The problem becomes more salient when companies try to portray their service as a competitive differentiator. In the case of true service leaders, like Saturn and Southwest Airlines, the expectations they set are generally confirmed through experience. But consider Albertson's Supermarkets. At one point it ran an ad campaign that featured store employees singing about their jobs. The refrain was, "It's Joe Albertson's supermarket, but the Produce (or Meat or Dairy) Department is mine."

The ads clearly set the expectation that new customers would find employees who were knowledgeable, invested in their work and eager to take the initiative to provide good advice. As a long-time observer of the retail scene, I can safely say that the service at Albertson's seldom rises above the mediocre. There are, no doubt, stand-out stores and exceptional employees, but by and large the service is nothing to sing about. Did Marketing ever talk to Operations before running these ads?

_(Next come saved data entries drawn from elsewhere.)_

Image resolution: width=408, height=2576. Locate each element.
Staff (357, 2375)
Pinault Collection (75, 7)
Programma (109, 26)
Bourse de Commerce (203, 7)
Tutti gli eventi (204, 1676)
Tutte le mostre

Another example is with a now-defunct regional bank. Some years ago it ran ads introducing its on-line banking service - a novelty at the time. Research conducted by my firm showed that branch employees were largely in the dark about the product. In some cases the employees first learned about it from the same source as their customers: through ads. By not coordinating with the Training department, Marketing had jumped the gun and, in effect, set employees up for failure and set customers up for disappointment.

It has been said that the job of Marketing is to attract customers, and the job of service is to keep them. Between the two they are responsible for the entire lifecycle of the customer. In the book "The Loyalty Effect", author Frederick Reichheld makes the case that the longer customers remain with a company, the more profitable they become. However, customers must first pass break-even by staying long enough to pay off the cost of acquiring them, a period that may range from weeks to years, depending on the industry.

That early stage in the company/customer relationship is crucial, because it is the period when turnover rates are typically highest. New customers, lacking actual experience with the company, must set their expectations from other sources, such as advertisements and word-of-mouth endorsements. Over time they will calibrate their expectations to actual experiences, but in the early stage they are more prone to disappointment and less tolerant of unpleasant surprises.

A growing number of companies are now taking an approach called "Customer Experience Management" (CEM), in which the entire customer lifecycle is mapped out, from pre-acquisition through optimal profitability. With CEM, Marketing, Training and Operations work as a team to develop an integrated strategy to move customers up the Loyalty/Profit Curve. Thus, acquiring a new customer is not considered an achievement unless the customer stays with the company past the break-even point, however many months or years that takes. That means that with every new advertising, PR or marketing campaign, Training and Operations must be part of a coordinated plan to walk customers to the next stage in their lifecycle.

Is it truly realistic to include operational employees in the advertising process? Sure it is, if they are the ones who are expected to deliver on the promises made in the ads. Employees in service-leading organizations are often familiar with the message and promises contained in the company's advertisements before the ads come out. Furthermore, they are able to articulate their role in the campaign, and are provided with the tools and knowledge to fulfill that role. This approach ensures that employees are not set up for failure, and customers are not left scratching their heads.


If there is too wide a gap between expectations and reality the result can range from customer turnover to public mockery - clearly not the intention of the Marketing team.